→ **SOURCE PASSAGE**:
= = = =

Stories
Slash Boxes
Comments

SoylentNews is people

posted by martyb on Thursday March 14 2019, @07:13PM   Printer-friendly
from the ouch dept.

Submitted via IRC for chromas

For Pi Day, Calculate Pi Yourself Using Two Colliding Balls

This is at least my ninth year of writing about Pi Day—here is my post from 2010. Of course it's called Pi Day because the date, 3/14, is similar to the first three digits of pi (3.1415 …). At this point I've built up a whole library of fun things in honor of Pi Day.

Here is a new one. You can calculate the digits of pi using elastic collisions between two objects of different masses and a wall.

= = = =

→ **INFORMATION PROVIDED**:
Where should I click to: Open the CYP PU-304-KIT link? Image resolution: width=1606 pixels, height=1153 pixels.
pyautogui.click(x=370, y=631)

= = = =

→ **JOB 1**: Reproduce the Pi Day post starting with "SoylentNews is people" and going on through "and a wall.", renaming "Pi Day" to "Pi Holiday" each time it occurs.
→ **JOB 2**:
Answer these about the Pi Day post:
(a) Who posted the story?
(b) From what year is the earlier Pi Day post the writer links to?
(c) What does the new method use to calculate the digits of pi?
→ **JOB 3**: Pick up the Pi Day post after its last sentence and continue writing it.
The listing has no connection to the Pi Day post.

→ **TASK OUTPUT 1**:
SoylentNews is people

posted by martyb on Thursday March 14 2019, @07:13PM   Printer-friendly
from the ouch dept.

Submitted via IRC for chromas

For Pi Holiday, Calculate Pi Yourself Using Two Colliding Balls

This is at least my ninth year of writing about Pi Holiday—here is my post from 2010. Of course it's called Pi Holiday because the date, 3/14, is similar to the first three digits of pi (3.1415 …). At this point I've built up a whole library of fun things in honor of Pi Holiday.

Here is a new one. You can calculate the digits of pi using elastic collisions between two objects of different masses and a wall.

→ **TASK OUTPUT 2**:
(a) martyb
(b) 2010
(c) Elastic collisions between two objects of different masses and a wall

→ **TASK OUTPUT 3**:
[...] There are two balls, A and B. Ball A has a larger mass and is initially moving. It collides with ball B such that ball B speeds up and ball A slows down just a little bit (this is a perfectly elastic collision). After this, ball B starts moving toward the wall and eventually bounces off it back toward ball A for another collision. This continues until ball A is moving away from the wall instead of toward it, and there are no longer any collisions.

Now for the pi part. If you know that the mass of ball A is 100 times greater than that of ball B, there will be 31 collisions. If the ratio of masses is 10,000 to 1, there will be 314 collisions. Yes, that is the first 3 digits of pi. If you had a mass ratio of 1 million to 1, you would get 3,141 collisions. (Remember the first few digits of pi are 3.1415 …) In general, if you want "d" digits of pi, then you need mass A divided by mass B to be 100 raised to the d-1 power.

This is not a very efficient method for calculating the digits of pi, but it seems to work. Here is a great video from 3Brown1Blue that explains this situation. [YouTube link] Also, here is an older video from Numberphile that also goes over this problem.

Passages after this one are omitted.